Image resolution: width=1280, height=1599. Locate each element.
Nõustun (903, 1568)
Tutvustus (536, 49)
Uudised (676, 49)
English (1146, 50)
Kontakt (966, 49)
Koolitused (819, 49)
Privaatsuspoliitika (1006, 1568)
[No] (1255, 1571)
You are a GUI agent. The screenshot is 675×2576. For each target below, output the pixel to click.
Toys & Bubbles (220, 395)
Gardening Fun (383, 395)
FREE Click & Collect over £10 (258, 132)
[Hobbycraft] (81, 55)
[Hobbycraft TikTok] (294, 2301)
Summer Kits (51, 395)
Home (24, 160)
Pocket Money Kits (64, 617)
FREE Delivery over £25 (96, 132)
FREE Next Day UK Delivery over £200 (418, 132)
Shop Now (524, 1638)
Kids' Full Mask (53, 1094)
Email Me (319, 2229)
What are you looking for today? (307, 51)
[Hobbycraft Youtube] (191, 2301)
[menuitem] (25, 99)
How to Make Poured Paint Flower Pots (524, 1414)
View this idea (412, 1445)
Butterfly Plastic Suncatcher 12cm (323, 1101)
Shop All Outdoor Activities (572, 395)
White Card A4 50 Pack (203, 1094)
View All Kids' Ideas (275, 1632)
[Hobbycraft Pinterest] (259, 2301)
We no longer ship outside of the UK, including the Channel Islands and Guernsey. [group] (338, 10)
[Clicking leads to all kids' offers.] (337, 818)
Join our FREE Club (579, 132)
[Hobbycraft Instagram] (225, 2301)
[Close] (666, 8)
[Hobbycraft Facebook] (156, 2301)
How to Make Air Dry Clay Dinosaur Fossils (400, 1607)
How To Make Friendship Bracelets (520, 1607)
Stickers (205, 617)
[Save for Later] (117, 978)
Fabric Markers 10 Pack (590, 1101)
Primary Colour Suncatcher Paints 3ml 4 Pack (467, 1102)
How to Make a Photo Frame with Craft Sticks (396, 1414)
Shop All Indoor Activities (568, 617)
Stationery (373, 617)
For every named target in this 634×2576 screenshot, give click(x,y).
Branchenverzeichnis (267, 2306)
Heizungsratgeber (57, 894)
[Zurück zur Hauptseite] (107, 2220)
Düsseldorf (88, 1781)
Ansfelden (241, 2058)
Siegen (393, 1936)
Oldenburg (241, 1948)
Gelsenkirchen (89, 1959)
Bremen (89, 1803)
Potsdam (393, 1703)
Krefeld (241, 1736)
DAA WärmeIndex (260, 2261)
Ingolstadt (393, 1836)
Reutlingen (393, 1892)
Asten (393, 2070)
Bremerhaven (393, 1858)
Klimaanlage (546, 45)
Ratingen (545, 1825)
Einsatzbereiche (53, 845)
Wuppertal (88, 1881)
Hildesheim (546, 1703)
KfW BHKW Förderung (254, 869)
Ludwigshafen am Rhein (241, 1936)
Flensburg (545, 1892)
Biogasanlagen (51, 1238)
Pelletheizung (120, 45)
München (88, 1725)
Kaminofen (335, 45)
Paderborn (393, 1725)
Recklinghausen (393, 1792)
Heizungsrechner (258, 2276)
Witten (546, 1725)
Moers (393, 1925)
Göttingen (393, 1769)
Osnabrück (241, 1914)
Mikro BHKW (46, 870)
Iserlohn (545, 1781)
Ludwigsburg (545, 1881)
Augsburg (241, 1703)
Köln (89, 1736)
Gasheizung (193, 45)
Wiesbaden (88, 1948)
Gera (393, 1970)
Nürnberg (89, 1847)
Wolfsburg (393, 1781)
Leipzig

----------

Work request: Word for word, repeat each entry shown above.

Final answer:
Image resolution: width=1280, height=1599. Locate each element.
Nõustun (903, 1568)
Tutvustus (536, 49)
Uudised (676, 49)
English (1146, 50)
Kontakt (966, 49)
Koolitused (819, 49)
Privaatsuspoliitika (1006, 1568)
[No] (1255, 1571)
You are a GUI agent. The screenshot is 675×2576. For each target below, output the pixel to click.
Toys & Bubbles (220, 395)
Gardening Fun (383, 395)
FREE Click & Collect over £10 (258, 132)
[Hobbycraft] (81, 55)
[Hobbycraft TikTok] (294, 2301)
Summer Kits (51, 395)
Home (24, 160)
Pocket Money Kits (64, 617)
FREE Delivery over £25 (96, 132)
FREE Next Day UK Delivery over £200 (418, 132)
Shop Now (524, 1638)
Kids' Full Mask (53, 1094)
Email Me (319, 2229)
What are you looking for today? (307, 51)
[Hobbycraft Youtube] (191, 2301)
[menuitem] (25, 99)
How to Make Poured Paint Flower Pots (524, 1414)
View this idea (412, 1445)
Butterfly Plastic Suncatcher 12cm (323, 1101)
Shop All Outdoor Activities (572, 395)
White Card A4 50 Pack (203, 1094)
View All Kids' Ideas (275, 1632)
[Hobbycraft Pinterest] (259, 2301)
We no longer ship outside of the UK, including the Channel Islands and Guernsey. [group] (338, 10)
[Clicking leads to all kids' offers.] (337, 818)
Join our FREE Club (579, 132)
[Hobbycraft Instagram] (225, 2301)
[Close] (666, 8)
[Hobbycraft Facebook] (156, 2301)
How to Make Air Dry Clay Dinosaur Fossils (400, 1607)
How To Make Friendship Bracelets (520, 1607)
Stickers (205, 617)
[Save for Later] (117, 978)
Fabric Markers 10 Pack (590, 1101)
Primary Colour Suncatcher Paints 3ml 4 Pack (467, 1102)
How to Make a Photo Frame with Craft Sticks (396, 1414)
Shop All Indoor Activities (568, 617)
Stationery (373, 617)
For every named target in this 634×2576 screenshot, give click(x,y).
Branchenverzeichnis (267, 2306)
Heizungsratgeber (57, 894)
[Zurück zur Hauptseite] (107, 2220)
Düsseldorf (88, 1781)
Ansfelden (241, 2058)
Siegen (393, 1936)
Oldenburg (241, 1948)
Gelsenkirchen (89, 1959)
Bremen (89, 1803)
Potsdam (393, 1703)
Krefeld (241, 1736)
DAA WärmeIndex (260, 2261)
Ingolstadt (393, 1836)
Reutlingen (393, 1892)
Asten (393, 2070)
Bremerhaven (393, 1858)
Klimaanlage (546, 45)
Ratingen (545, 1825)
Einsatzbereiche (53, 845)
Wuppertal (88, 1881)
Hildesheim (546, 1703)
KfW BHKW Förderung (254, 869)
Ludwigshafen am Rhein (241, 1936)
Flensburg (545, 1892)
Biogasanlagen (51, 1238)
Pelletheizung (120, 45)
München (88, 1725)
Kaminofen (335, 45)
Paderborn (393, 1725)
Recklinghausen (393, 1792)
Heizungsrechner (258, 2276)
Witten (546, 1725)
Moers (393, 1925)
Göttingen (393, 1769)
Osnabrück (241, 1914)
Mikro BHKW (46, 870)
Iserlohn (545, 1781)
Ludwigsburg (545, 1881)
Augsburg (241, 1703)
Köln (89, 1736)
Gasheizung (193, 45)
Wiesbaden (88, 1948)
Gera (393, 1970)
Nürnberg (89, 1847)
Wolfsburg (393, 1781)
Leipzig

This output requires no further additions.